S.Skogestad: Chemical and Energy Process Engineering, CRC Taylor & Francis, 2009.
1. Errors/ misprints/ typos (= less serious misprints)/ clarifications
- p. 33, footnote 14 (MISPRINT): GJ should be MJ (two places)
- p. 36, line 13 (MISPRINT): Margaret Bradley died in 2004 and not 1984.
- p. 72, expression for xA (MISPRINT). Should be xA = (nA1-nA2)/nA1
- p. 136, lines 5-7 in comment no. 7 (MISPRINT): Replace dT_m by dT_lm (3 places).
- p. 145, third line below (6.4) (MISPRINT): "for an ideal" should be "for an ideal gas"
- p. 165-166. Integration limits for T and T_0 should be interchanged in (7.9), (7.15) and (7.16)

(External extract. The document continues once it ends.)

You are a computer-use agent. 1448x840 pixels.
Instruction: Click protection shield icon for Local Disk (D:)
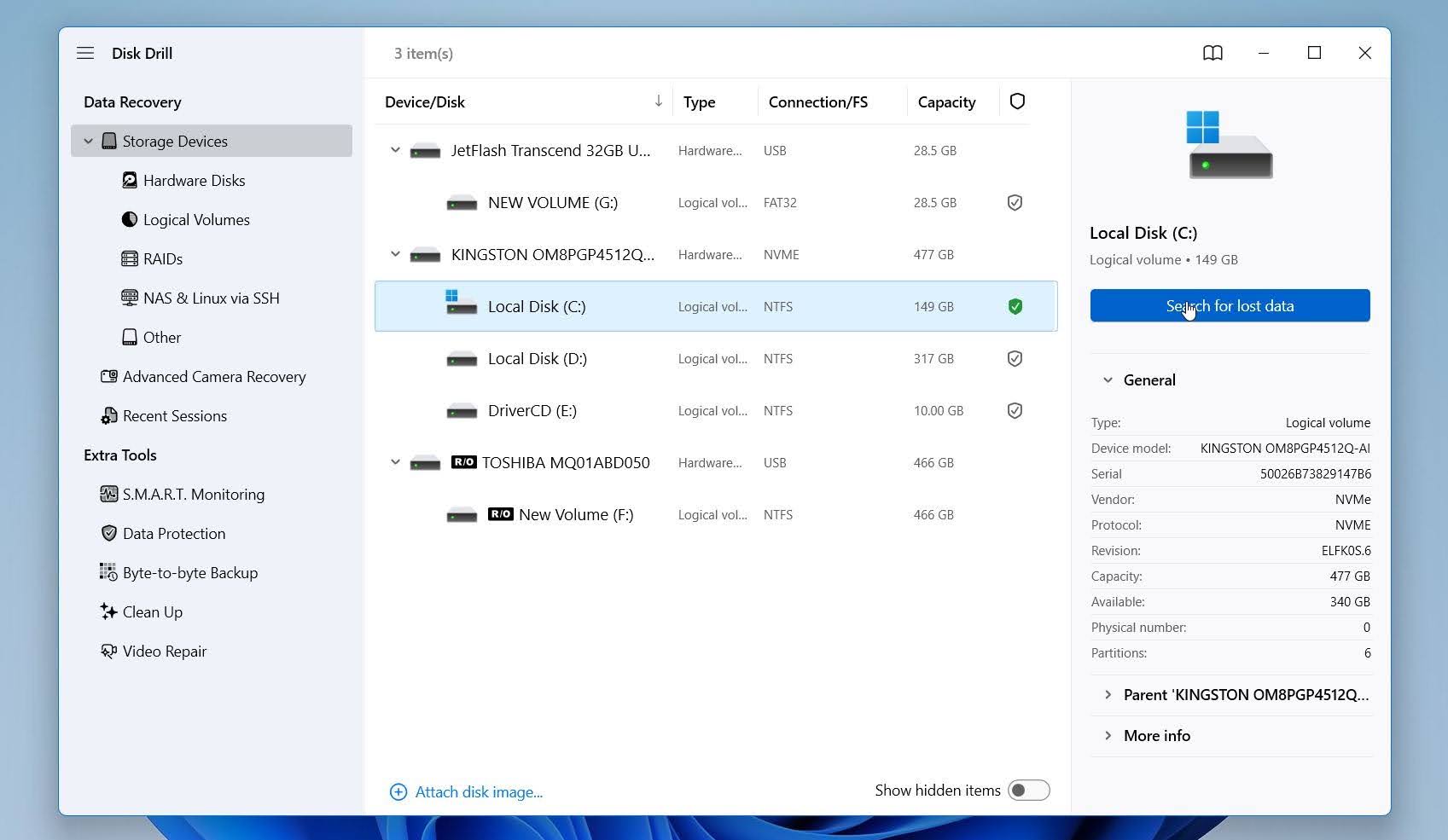click(x=1015, y=359)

- p. 166, equation (7.16). Last T in the equation should be dT.
- p. 175, below (7.22) (TYPO): Delete "Comment on ideal gas assumption" (this is a comment on the origin of the equilibrium constant K and has nothing to do with ideal gas...)

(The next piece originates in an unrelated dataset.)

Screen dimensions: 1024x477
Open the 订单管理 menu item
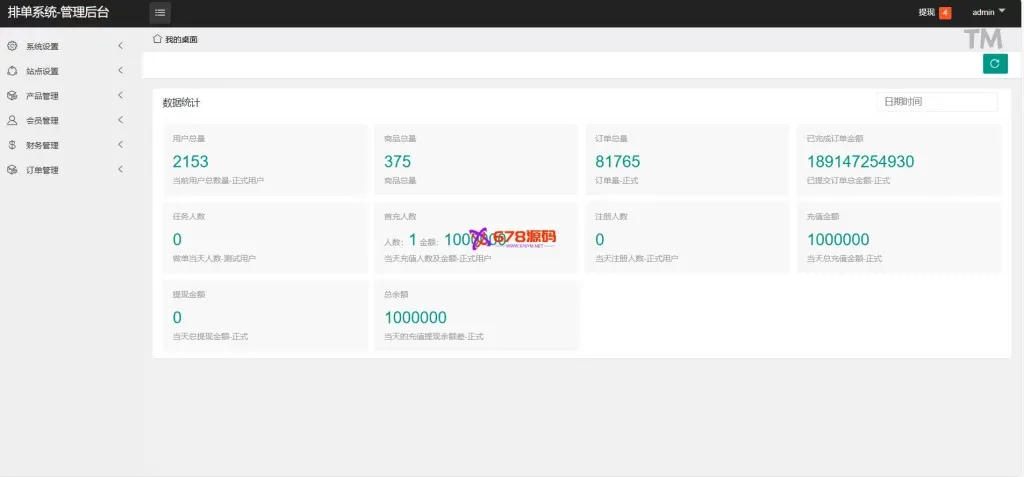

- p. 200, below eq. (8.3) (TYPO). Should be T_H >> T_C (and not T_H >> T_L)
- p. 203 (CLARIFICATION): Ooops, I fell into my own trap...

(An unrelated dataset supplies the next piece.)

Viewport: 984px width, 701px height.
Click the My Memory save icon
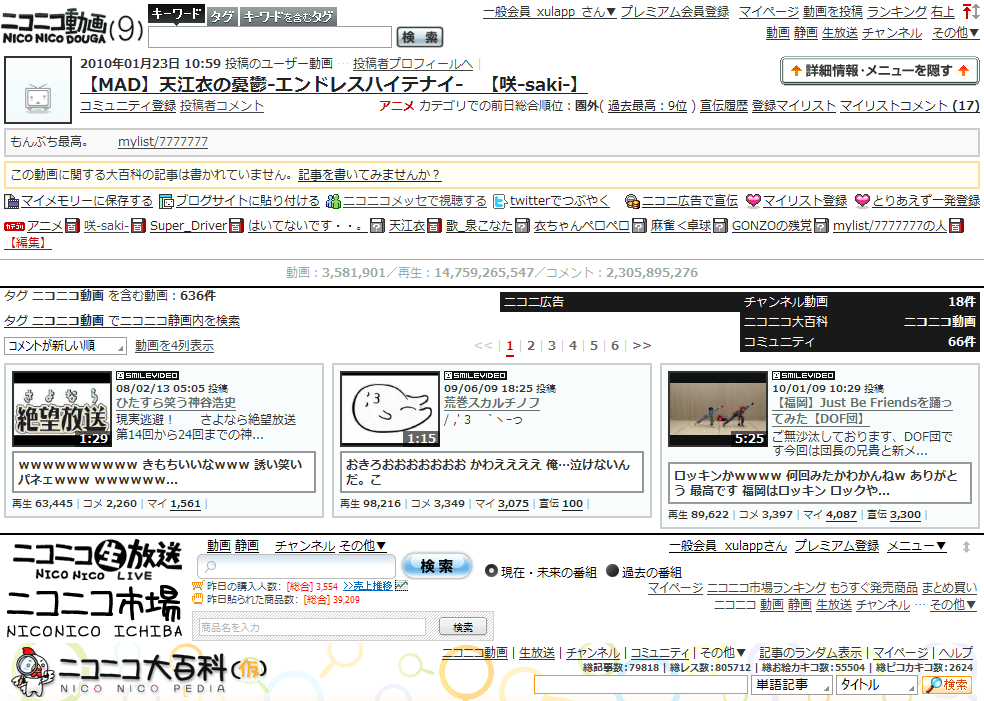(x=11, y=201)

For the Otto cycle, I refer to |W|/|QH| as a "thermodynamic efficiency" but
it should be called a "conversion factor" (from heat to work).
Comment: This is because I argue
(e.g., in the footnote on page 200) that a thermodynamic "efficiency" should always be between 0 and 1 and it
should be 1 for a reversible process. In general, for a heat engine the maximum value of
|W|/|QH| is the Carnot factor = 1 - TC/TH.
In the Otto cycle heat is supplied at constant volume (and not at constant temperature)
and this gives that the maximum value of |W|/|QH| is mainly limited by the compression (pressure) ratio.
- p. 204 (MISPRINT): The order of equations (8.9) and (8.10) should be reversed to agree with the text above.
- p. 208 (TYPO): 1908 should be 1980 in the second to last line.
- p. 242, unnumbered equation at middel of page (MISPRINT). First square root should be: sqrt(2 / (A1^2/A2^2-1)). i.e., I have multiplied by sqrt( (A1^2/A2^2-1) instead of dividing.
- p. 244, Example 9.2. The exponent for Cd in the equation for DP should be -2, and then the last equation becomes Cd = sqrt(2/n).
- p. 260, 3rd line before Section 10.2 should read (MISPRINT): autocatalytic reactions OFTEN DISPLAY "strange" behavior
- p. 286, Figure 11.6 (MISPRINT). Label on x-axis should be time rather than tid
- p. 320 (ERROR). The Matlab statement x1=n1/n is only OK if the vapor holdup is negligible (i.e., nL >> nG). For this example this is almost OK, but in general we need to add a sixth algebraic equation for the component holdup and add a corresponding algebraic state x1; see the corrected Matlab code flash.m in the Matlab directory on the book's home page.
- p. 388, 3rd line (TYPO): defin/Althtion should be definition
- p. 424, Solution to Exercise 8.4 (b) (MISPRINT): -3.3 MJ should be 1.71 MJ
- p. 416 (MISPRINT.) For C2H5OH (ethanol) the correct boiling point is 355.6 K and dvapH=35.18 kJ/mol
2. Further comments
p.179-p.196; p. 320. NEW MATLAB routines that use the SRK equation of state
( srksis.m )
are now available.
These can be used to simulate dynamics flash
( flashsrk.m )
bubble point
( bubsrk.m ),
PT-flash
( flashPTsrk.m ),
PH-flash
( flashPHsrk.m ),
etc., etc.. Good luck and thanks to Andreas Linhart for providing the
basis for the srksis.m routine!
p. 241, Fig. 9.3 (Practical consequences of Bernoilli's equation).
Carl Sandrock from South Africa thinks the airplane lift example is misleading (but he likes the paper sheet example!).